If passed, the two amendments would transfer power of appointment from the governor to the state’s legislative branch.
Former Governors Mike Easley, Jim Hunt, Jim Martin, Pat McCrory and Bev Perdue crossed party lines this morning to assemble at the old State Capitol Building in Raleigh for a press conference centered around their collective opposition to two of the six proposed ballot questions in the referendum.
One of the contested amendments combines the Board of Elections and Ethics Committee, and gives appointment authority to the Legislature over about 350 boards and commissions.
Through the other amendment, the General Assembly aims to implement a “nonpartisan merit-based system that relies on professional qualifications instead of political influence when nominating justices and judges to be selected to fill vacancies that occur between judicial elections,” according to Senate Bill 814.
Governor Roy Cooper fired back on Aug. 4 with a lawsuit against the Legislature, saying the proposed amendments would essentially rewrite the Separation of Powers Clause of the North Carolina Constitution.
Representatives for Cooper have not responded to a request for comment, but the group Democracy NC has said that passage of the amendments would tip a fundamental balance of historically shared power between the Legislature and the governor.
“What we are seeing is that these amendments are clearly meant to alter the power that exists in terms of structure,” Tomas Lopez, executive director of Democracy NC, said in an interview.
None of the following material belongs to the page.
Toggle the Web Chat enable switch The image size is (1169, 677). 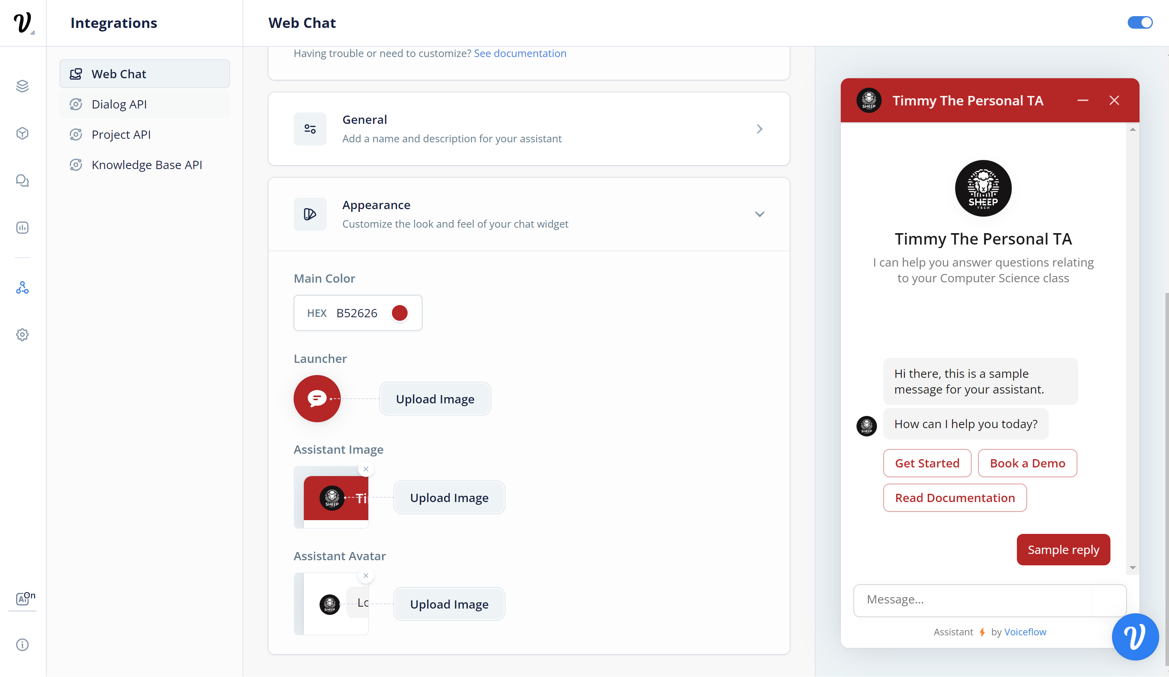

“It is our view that these proposals are designed to entrench majority power,” Lopez added. “In the future — no matter who is in power — one majority will have huge control.”
Lopez also said the language included in the proposed amendments would mislead voters.
According to a report by the Associated Press, GOP lawmakers advocate that the amendments would serve to clarify appointment authority held by the Legislature, and would result in more transparency in filling vacant judgeships.
This shift in control could impact a plethora of issues ranging from the political makeup of courts to energy regulation.